### What you are asked to do
In the post on Botox, which bacteria does the botulinum toxin come from?

### Passage
Category Archives: Animals

Botox is my frenemy

Pufferfish, scorpions and black mamba snakes, oh my! These cuddly critters all make toxins affecting the cell membranes of nerve cells. If you haven’t read my last two posts, “Don’t eat pufferfish” and “Your potassium channel,” now would be the time. I’m experimenting here with a three-part series and this post is the last of the three.

Toxins affecting nerve cells, like those produced by pufferfish, scorpions and snakes, are called neurotoxins. Although tetrodotoxin (this is the toxin from pufferfish) is somewhat commonly known, I’m guessing the most prominent neurotoxin is Botox.

Toxin? Yep. Botox is the botulinum toxin. It comes from the Clostridium botulinum bacteria and ranks with tetrodotoxin as one of the most toxic substances out there.

The botulinum toxin has become popular in the medical world because of its ability to paralyze cells. It’s used in minute amounts for cosmetic treatment.

Load up on Botox before a poker game!

Last year the U.S. Food and Drug Administration (FDA) approved Botox shots for treatment of chronic migraine condition. Here’s a NY Times article about the FDA approval.

I’m inserting my opinion into this paragraph before I return to the science of Botox. I have mixed feelings about Botox treatment: it’s my frenemy. I am a migraine sufferer, and thus very well understand the plight of chronic migraine sufferers.

I sometimes have luck with pharmaceuticals (i.e. prescribed drugs) and sometimes do not. The appeal of a Botox shot to curb a persistent, debilitating migraine is, thus, not lost upon me. However, Botox is a toxin, and if given incorrectly, could paralyze me. However, here’s a NY Times article from 2009 (pre-FDA approval) that makes me want to try Botox. FRENEMY!

Here’s how Botox works. Let’s say I go to the doctor complaining of a wrinkle in my forehead. The doctor injects a tiny amount of Botox directly into my forehead. She aims to hit the weak muscle underneath my wrinkle. (If the muscle weren’t weak, there would be no wrinkle!)

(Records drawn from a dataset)
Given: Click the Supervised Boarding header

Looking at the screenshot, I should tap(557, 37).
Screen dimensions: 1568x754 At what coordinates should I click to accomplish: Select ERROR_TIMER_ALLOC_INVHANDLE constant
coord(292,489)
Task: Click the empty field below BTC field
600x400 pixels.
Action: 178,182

---

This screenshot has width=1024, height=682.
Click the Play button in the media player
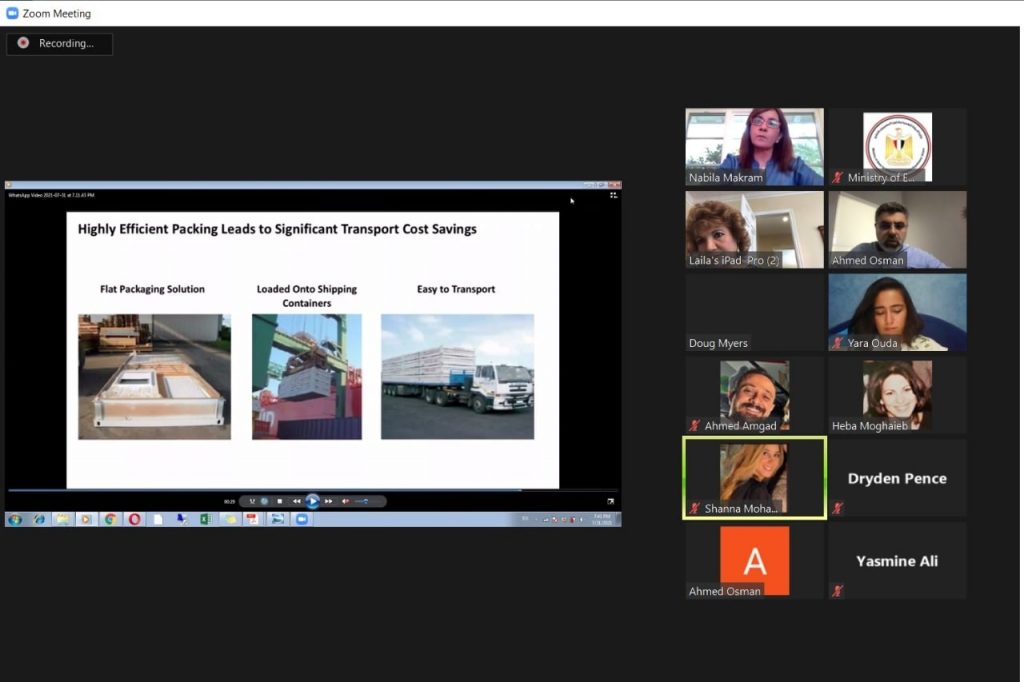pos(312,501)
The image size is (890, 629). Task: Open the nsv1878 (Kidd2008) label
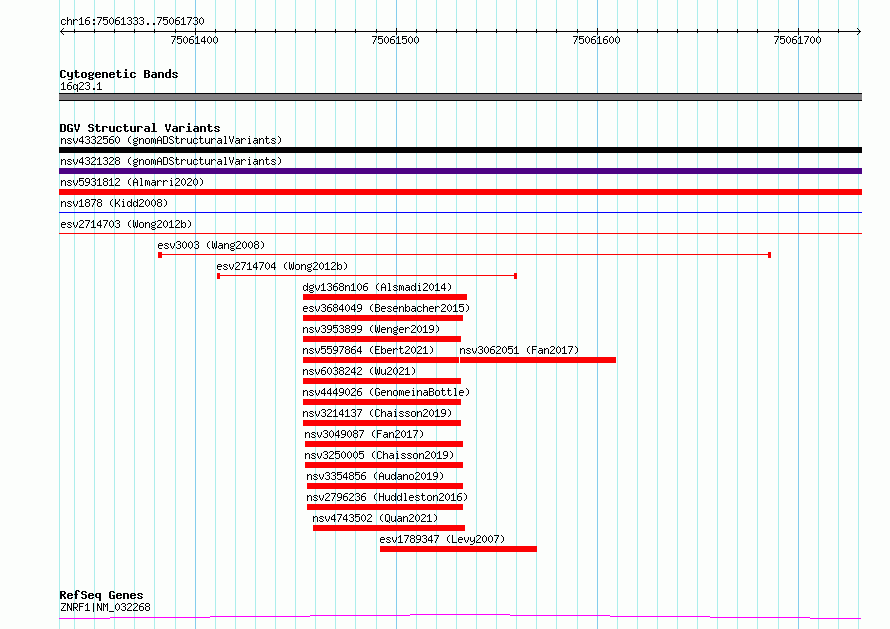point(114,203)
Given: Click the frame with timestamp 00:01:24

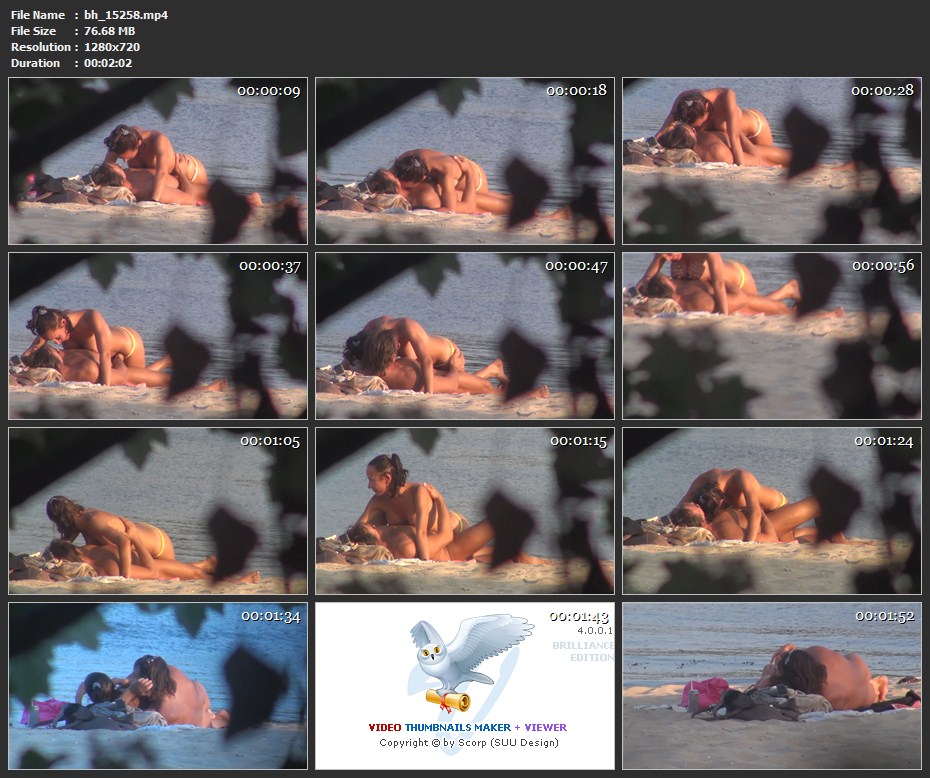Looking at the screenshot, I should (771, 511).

### The completed task
Clostridium botulinum